A military court in the Democratic Republic of Congo has sentenced two soldiers to life in prison over a notorious incident of mass rape in 2012, a lawyer for the defence said on Monday.

At least 97 women and 33 girls, some as young as six, were reported to have been raped in the eastern town of Minova over two days as thousands of civilians fled fighting between Congo’s ill-disciplined army and the M23 rebel group.

Lawyer Sabra Mpoy said one of the soldiers was convicted of rape and another of murder and both were dismissed from the army.

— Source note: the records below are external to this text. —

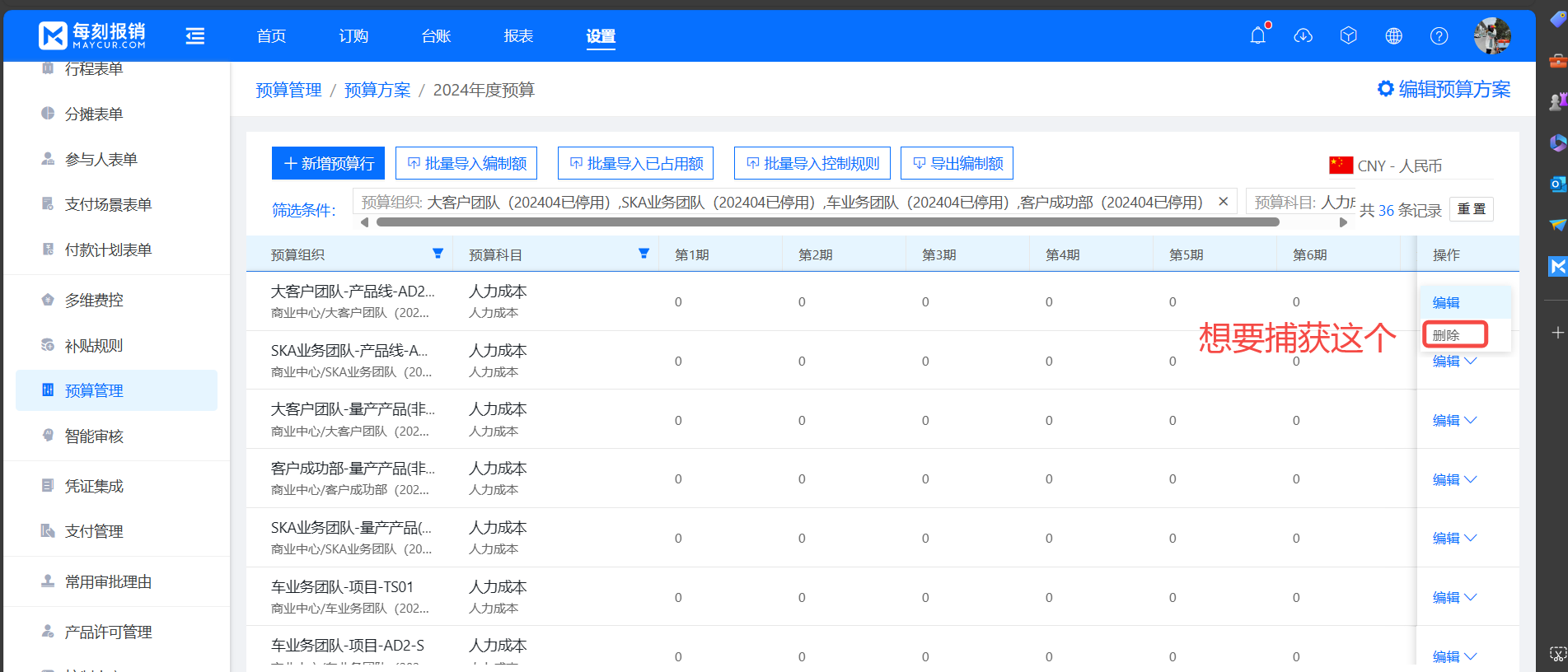Screen dimensions: 1568x672
Task: Select 删除 in the open dropdown
Action: [1446, 335]
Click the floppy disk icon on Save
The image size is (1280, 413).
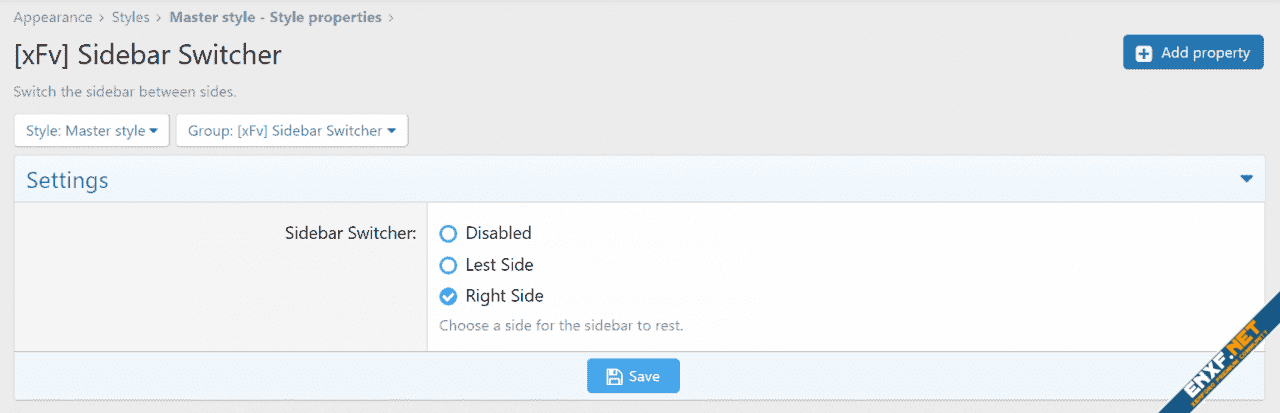coord(613,377)
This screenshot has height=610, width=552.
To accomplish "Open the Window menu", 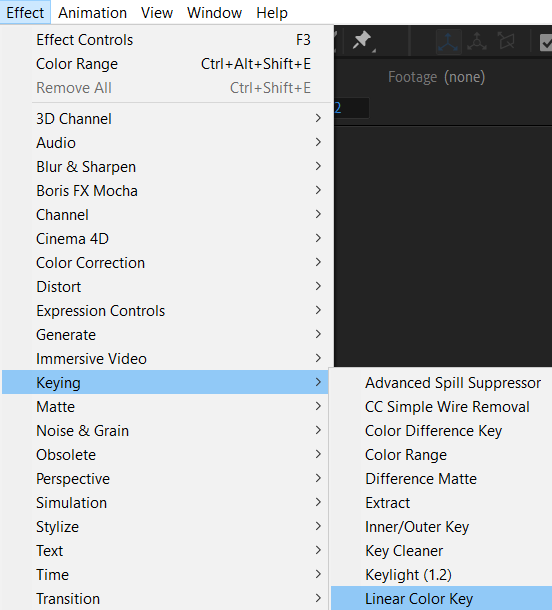I will click(214, 13).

Another 24 soldiers were sentenced to between 10 and 20 years in prison for looting and disobeying orders not to leave their camp near Minova during the incident in November 2012.

However, 13 senior officers also accused in the mass trial were acquitted for lack of evidence, Mpoy said.

Following the incident, senior officers including commanders and deputy commanders of Congo’s 41st and 391st battalions were suspended. The 391st battalion was trained by the United States in 2010.

Human rights groups say rape has been used as a weapon of war in eastern Congo, where more than five million people are estimated to have been killed by violence, hunger and disease during more than two decades of conflict.

The M23 rebel group captured Goma, the largest city in eastern Congo, in November 2012 but was defeated late last year by the Congolese army, with the backing of a U.N. peacekeeping brigade with a tough mandate to tackle armed groups.